Considerable attention has been focused here in recent months by the media, retired senior officers and others on MoD budget shortfalls and the potential impact on military capabilities, but the spokeswoman would not say whether those issues would figure in the review.
One MoD source claimed the review was not about the affordability of the equipment plan but refreshing cross-government priorities.
Whether the equipment procurement plan and military capabilities are part of the review, the defense budget going forward appears to be in a mire, exacerbated by the steep fall in the value of the pound against the dollar and the euro.
The MoD has committed to spending £178 billion (U.S. $2.3 billion) on the equipment plan over the next 10 years. The largest element of that program is the start of construction of four Dreadnought-class ballistic missile submarines in a program set to cost at least £31 billion (U.S. $40 billion).
A sizeable chunk of that equipment plan spending, £9.2 billion (U.S. 12 billion), was mandated by SDSR 2015 to be generated by efficiencies and reprioritizing programs over a five-year period with the money saved being recycled into other parts of the MoD equipment plan.
Over the 10-year period of the equipment plan, the need for efficiency savings is significantly greater, according to Stephen Lovegrove, the MoD’s permanent secretary and the department’s most senior civil servant.
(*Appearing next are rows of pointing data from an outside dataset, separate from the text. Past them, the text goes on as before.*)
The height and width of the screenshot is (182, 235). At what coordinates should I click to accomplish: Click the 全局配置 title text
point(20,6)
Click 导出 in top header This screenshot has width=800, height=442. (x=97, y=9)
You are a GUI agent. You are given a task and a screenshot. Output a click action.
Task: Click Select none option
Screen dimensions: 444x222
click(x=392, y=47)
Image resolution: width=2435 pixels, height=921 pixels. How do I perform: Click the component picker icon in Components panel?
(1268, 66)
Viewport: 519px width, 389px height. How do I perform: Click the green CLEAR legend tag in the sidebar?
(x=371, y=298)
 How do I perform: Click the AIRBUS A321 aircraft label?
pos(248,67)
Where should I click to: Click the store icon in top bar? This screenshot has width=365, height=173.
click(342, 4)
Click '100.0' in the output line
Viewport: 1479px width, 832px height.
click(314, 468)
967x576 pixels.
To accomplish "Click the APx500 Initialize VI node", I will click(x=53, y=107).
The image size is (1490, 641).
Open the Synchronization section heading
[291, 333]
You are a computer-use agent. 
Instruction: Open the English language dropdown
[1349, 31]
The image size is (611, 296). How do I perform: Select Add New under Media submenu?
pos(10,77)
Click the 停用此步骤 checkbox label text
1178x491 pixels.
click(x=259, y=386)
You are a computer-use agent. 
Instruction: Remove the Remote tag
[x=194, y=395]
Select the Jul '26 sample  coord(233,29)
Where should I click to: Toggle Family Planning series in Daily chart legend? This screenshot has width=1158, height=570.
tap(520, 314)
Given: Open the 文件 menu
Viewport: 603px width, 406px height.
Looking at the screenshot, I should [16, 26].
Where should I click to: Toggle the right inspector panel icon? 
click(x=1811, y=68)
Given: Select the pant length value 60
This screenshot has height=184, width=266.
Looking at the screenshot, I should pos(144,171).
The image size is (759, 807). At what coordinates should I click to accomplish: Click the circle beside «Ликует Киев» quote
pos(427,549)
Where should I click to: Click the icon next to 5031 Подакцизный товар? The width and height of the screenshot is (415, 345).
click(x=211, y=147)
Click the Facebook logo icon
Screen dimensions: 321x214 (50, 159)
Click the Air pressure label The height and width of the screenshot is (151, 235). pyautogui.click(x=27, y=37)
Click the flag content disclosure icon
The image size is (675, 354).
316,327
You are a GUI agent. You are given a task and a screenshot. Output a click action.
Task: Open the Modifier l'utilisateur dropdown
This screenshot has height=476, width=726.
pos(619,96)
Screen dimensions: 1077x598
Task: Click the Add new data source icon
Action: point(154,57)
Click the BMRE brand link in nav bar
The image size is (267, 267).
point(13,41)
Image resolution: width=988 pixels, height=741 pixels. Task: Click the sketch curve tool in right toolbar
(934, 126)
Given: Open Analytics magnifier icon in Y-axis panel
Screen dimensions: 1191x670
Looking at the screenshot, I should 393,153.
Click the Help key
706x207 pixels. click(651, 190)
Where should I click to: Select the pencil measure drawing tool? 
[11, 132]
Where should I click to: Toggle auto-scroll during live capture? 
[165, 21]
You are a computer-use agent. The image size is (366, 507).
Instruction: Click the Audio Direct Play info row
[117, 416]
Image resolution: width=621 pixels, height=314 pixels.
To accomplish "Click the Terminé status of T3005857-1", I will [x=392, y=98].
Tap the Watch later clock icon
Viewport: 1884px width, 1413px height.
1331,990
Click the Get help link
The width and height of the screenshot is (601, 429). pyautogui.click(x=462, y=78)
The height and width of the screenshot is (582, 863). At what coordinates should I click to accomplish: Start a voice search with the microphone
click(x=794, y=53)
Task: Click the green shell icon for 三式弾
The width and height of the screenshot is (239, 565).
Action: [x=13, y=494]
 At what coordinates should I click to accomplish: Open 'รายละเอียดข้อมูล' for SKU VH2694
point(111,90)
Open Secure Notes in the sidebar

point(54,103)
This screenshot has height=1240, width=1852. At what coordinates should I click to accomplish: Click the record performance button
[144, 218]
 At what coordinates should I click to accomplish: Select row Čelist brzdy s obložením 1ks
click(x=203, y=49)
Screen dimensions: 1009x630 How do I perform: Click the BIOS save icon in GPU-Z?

“We will need to devote much more, and more expert, resources to seeking out and securing the £20 billion of efficiencies we must make over the next 10 years. Notwithstanding our increasing budgets, our ambitious equipment program will not be affordable without them,” he said during a speech at the Institute for Government in London recently.
The total MoD budget this year stands at £36 billion (U.S. $47 billion). The Conservative Government is committed to annually raising defense spending by 0.5 percent above the rate of inflation until 2022.
Almost half of the 10-year savings is expected to come from the British Army.
Even the £9.2 billion in savings, which is part of the £20 billion (U.S. $26 billion) figure, is proving difficult to achieve, and the task is only going to get harder if Lovegrove’s target is to be met.
“This search for the holy grail of £20 billion in savings is unrealistic. The savings that were available have already largely been taken; the low-hanging fruit has already been swallowed up over the last decade or so. The only significant thing left is really taking the knife to the body proper,” said John Louth, the director for defense, industries and society at the Royal United Services Institute think tank in London.
The MoD has only recently signed-off it’s 2018 fiscal year annual spending plans, known as the annual budget cycle, after a struggle to match budgets to commitments.
Louth said that Jessett and Lovegrove are mostly focused on identifying early-year savings from the MoD spending plans rather than any broader refresh of SDSR envisaged by the Cabinet Office review.
“The MoD has enormous problems. They are hoping that the potential savings in the defense estate could be brought to bear in the early years [of the savings], and I’m not sure how realistic that is,” Louth said.
“SDSR 2015 is built on the premise there would be the so-called efficiency savings, and those savings have not been identified. Unless they are, SDSR is unaffordable, and we are back to where we were in 2010-11 with the potential for an ever-increasing bow wave of defense spending to swamp the department in the future,” he said.
Louth said the MoD’s talk of efficiencies is a bit of a misnomer
“In the main, it’s not efficiency in terms of doing more with the same, or the same with a little bit less; it’s absolutely about capability cuts,” he said.
“They will realise fairly quickly there are not the size of savings they need, so they are really talking about what capabilities they value above others or they will have to recapitalize, which effectively means putting more money into defense.”